⟨
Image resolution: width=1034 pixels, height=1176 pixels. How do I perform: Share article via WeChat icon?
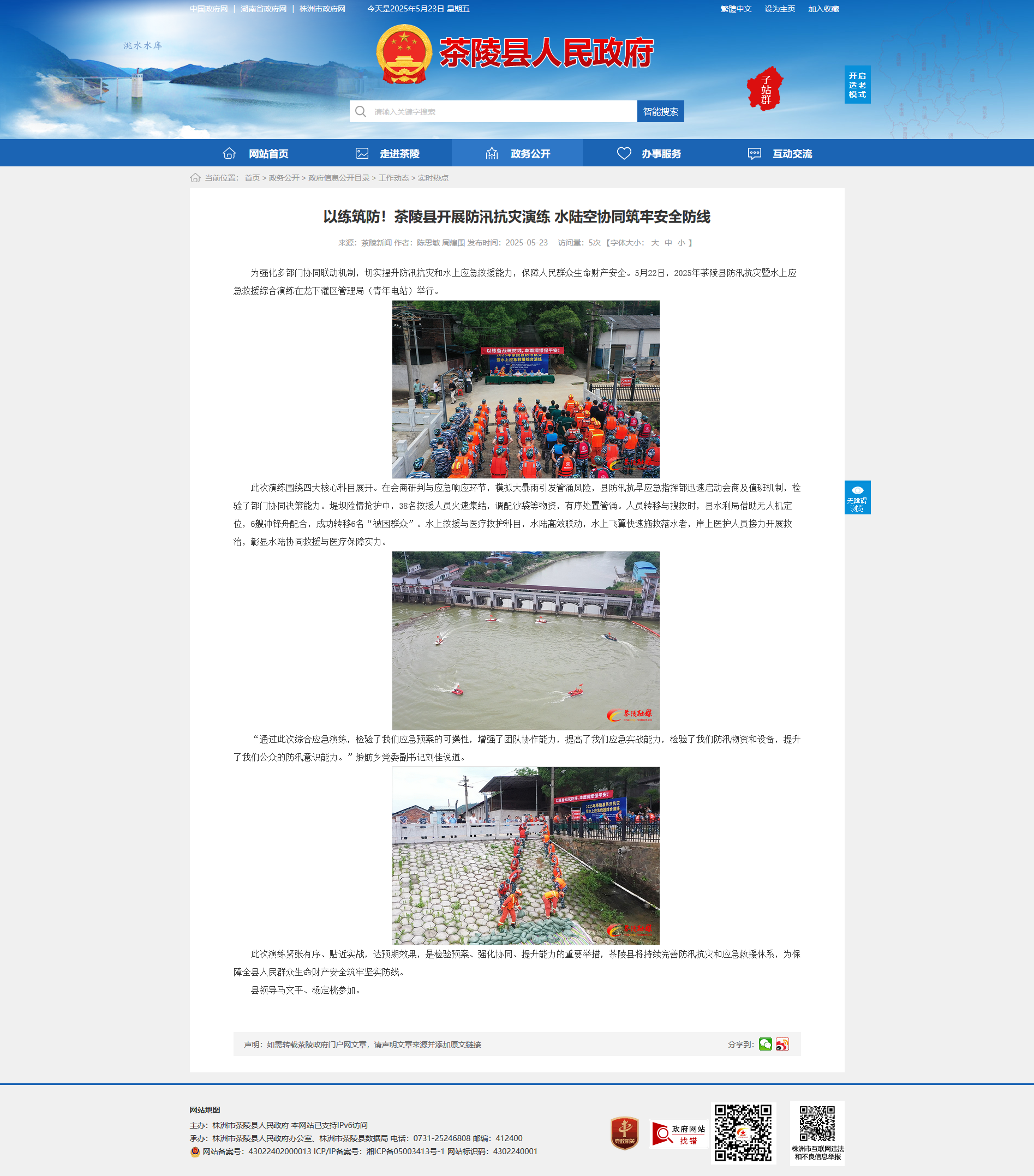(x=766, y=1043)
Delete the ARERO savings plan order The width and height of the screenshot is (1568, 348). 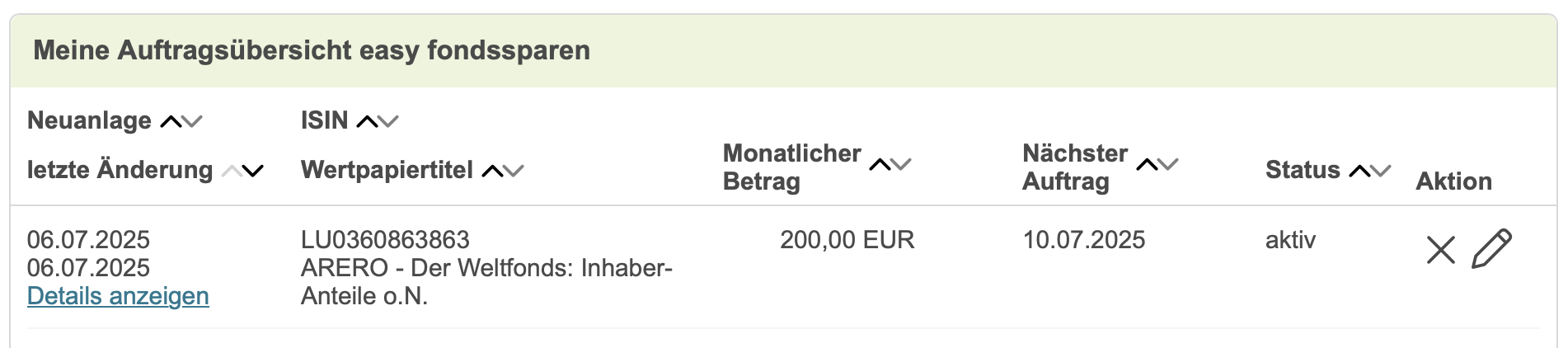pos(1440,249)
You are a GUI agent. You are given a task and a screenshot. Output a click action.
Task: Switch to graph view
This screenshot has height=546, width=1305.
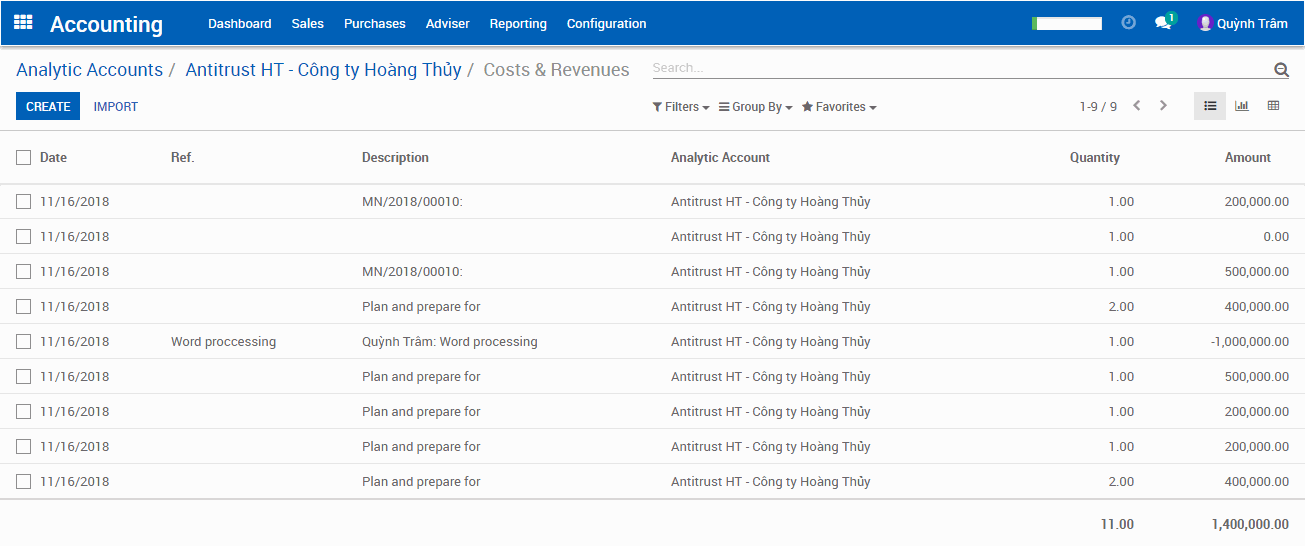click(x=1242, y=106)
⟩
### Action item
Beginning at the line that contains "Task: Switch to graph view", transcribe it and every later line through the last line of the data above, exactly, and drop the pictures.

### Answer below
Task: Switch to graph view
This screenshot has height=546, width=1305.
click(x=1242, y=106)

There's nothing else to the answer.